SDSS-CC HPC Resources

Facilities

The Stanford Doerr School for Sustainability Center for Computation (SDSS-CC) provides high performance computational resources to researchers in the school through a shared facility model. These resources include a shared SDSS partition on Stanford Research Computing’s (SRC) Sherlock HPC cluster (www.sherlock.stanford.edu), Cloud based computing – principally Google Cloud Platform (GCP), and data sharing and archiving agreements with the Stanford Library and Redivis.

Sherlock HPC

SDSS’s Sherlock partition includes the following resources (as of September 2022):

200 x 32 core CPU nodes (AMD Epyc 7502), 256 GB RAM
8 x 128 core CPU nodes (AMD Epyc 7742), 1024 GB RAM
24 x 24 core CPU nodes (Intel Skylake), 192/384 GB RAM
10 x 8 NVIDIA Tesla A100 GPUs, 128 CPU cores (AMD Epyc 7662), 1024 GB RAM
2 x 4 NVIDIA Tesla V100 GPUs, 24 CPU cores (Intel Skylake), 192GB RAM

SDSS researchers can also submit to Sherlock’s public partitions (approximately 5,000 CPU cores, 100 GPU devices, and including compute nodes with up to 4TB RAM), as well as the preemptable owners partition (approximately 39,000 CPU cores and 300 GPUs).

Sherlock compute nodes are interconnected via a high performance, low latency Infiniband network, which facilitates excellent performance for large MPI and other multi-node protocol jobs.

Jobs submitted to Sherlock are prioritized by a user-level fair-share policy to ensure equitable access and usage by all researchers. Sherlock also uses “back fill” to run small jobs, independent of fair-share, so long as resources are available.

Use Agreement and Job Limits on SERC

Ironically, because the SERC partition is (typically) not over-subscribed – resources are relativey plentiful, excess usage is not well governed by Sherlock’s FairShare job prioritization algorithm. We ask that individuals volunarily restrict their workloads, in order to respect our friends’ and colleagues’ rights to use this shared resource.

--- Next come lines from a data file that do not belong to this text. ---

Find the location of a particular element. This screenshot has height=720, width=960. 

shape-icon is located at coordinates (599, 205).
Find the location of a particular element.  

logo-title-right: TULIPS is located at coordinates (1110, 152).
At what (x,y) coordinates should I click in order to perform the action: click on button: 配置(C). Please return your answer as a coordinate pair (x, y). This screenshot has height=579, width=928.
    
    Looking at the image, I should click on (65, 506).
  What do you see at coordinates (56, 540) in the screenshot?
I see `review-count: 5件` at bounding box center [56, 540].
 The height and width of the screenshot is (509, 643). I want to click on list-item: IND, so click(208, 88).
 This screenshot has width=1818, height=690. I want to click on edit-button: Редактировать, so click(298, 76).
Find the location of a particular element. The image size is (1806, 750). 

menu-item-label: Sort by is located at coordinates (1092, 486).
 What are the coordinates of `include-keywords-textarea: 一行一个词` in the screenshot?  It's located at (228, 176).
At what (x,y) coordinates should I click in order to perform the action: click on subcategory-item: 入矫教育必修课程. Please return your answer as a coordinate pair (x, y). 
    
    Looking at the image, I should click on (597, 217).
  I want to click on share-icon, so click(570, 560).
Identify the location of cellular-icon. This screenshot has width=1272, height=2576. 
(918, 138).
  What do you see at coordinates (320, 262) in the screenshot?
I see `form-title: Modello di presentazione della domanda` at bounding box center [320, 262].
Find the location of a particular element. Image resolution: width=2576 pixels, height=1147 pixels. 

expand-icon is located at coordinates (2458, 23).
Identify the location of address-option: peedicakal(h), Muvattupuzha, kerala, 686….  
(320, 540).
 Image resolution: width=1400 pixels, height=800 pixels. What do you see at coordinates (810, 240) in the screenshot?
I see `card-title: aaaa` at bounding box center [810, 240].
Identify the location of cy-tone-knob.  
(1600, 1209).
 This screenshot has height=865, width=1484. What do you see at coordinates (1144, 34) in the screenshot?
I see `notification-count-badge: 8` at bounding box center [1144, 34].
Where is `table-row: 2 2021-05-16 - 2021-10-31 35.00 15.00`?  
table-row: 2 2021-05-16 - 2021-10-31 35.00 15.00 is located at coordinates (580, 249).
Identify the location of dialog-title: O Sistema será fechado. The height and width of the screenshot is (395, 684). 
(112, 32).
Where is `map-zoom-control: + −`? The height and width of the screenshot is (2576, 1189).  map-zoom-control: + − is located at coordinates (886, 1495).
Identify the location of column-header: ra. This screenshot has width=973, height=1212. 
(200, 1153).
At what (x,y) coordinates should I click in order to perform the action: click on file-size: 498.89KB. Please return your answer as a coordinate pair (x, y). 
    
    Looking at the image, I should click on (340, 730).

Generally, we ask that jobs comply with the following guidelines:

300-500 concurrent CPUs for smaller/shorter - bigger/longer-running jobs
Concurrent GPUs policy is not well defined; please be considerate courteous
Generaly, jobs shoud use resources efficiently. SERC machines typically have 8GB RAM per CPU and 128 GB RAM perGPU. Jobs that use significantly more memory than those ratios effectively render valuable resources unavailable. Similarly, jobs that use more CPUs than will parallelize efficiently impeed others’ access to those resources.
For larger, resource intensive jobs, please reach out to SDSS-CC and SRCC support

GCP

SDSS provides additional support through an HPC cluster hosted in Google Cloud (GCP-HPC). This GCP-HPC cluster can scale – both in size and configuration, to meet the specific requirements of a given project. SDSS also provides “one off” GCP solutions for projects where Sherlock or other conventiaonl resources are not practical.

Oak Storage

SDSS provides high performance and fault tolerant data storage that includes data protection. SDSS maintains approximately 2.25PB of space, available to research groups, on SRC’s Oak LUSTRE storage platform. Data backup services are available either on site or on cloud – principally Google (GCP) computing services.

To satisfy – and often exceed, most data sharing and archiving requirements, SDSS maintains close working relationships with Stanford Library’s Digital Repository (SDR) and Redivis. SDR principally hosts “finished” data sets – eg, from published papers; Redivis can provide a much more dynamic environment for “living” data sets. Data hosted on Redivis can also be easily convolved or cross-queried with numerous other data sets hosted on the platform. The precise capabilities of these platforms is rapidly evolving, often in direct response to interests and requirements proposed by SDSS and other Stanford research teams.

Support

SDSS also provides computational staff support. This includes system administrators for the SDSS partition on Sherlock as well as 1.5 FTE staff members who help users with software installations, workflow development, and advice on optimal use of the computing resources.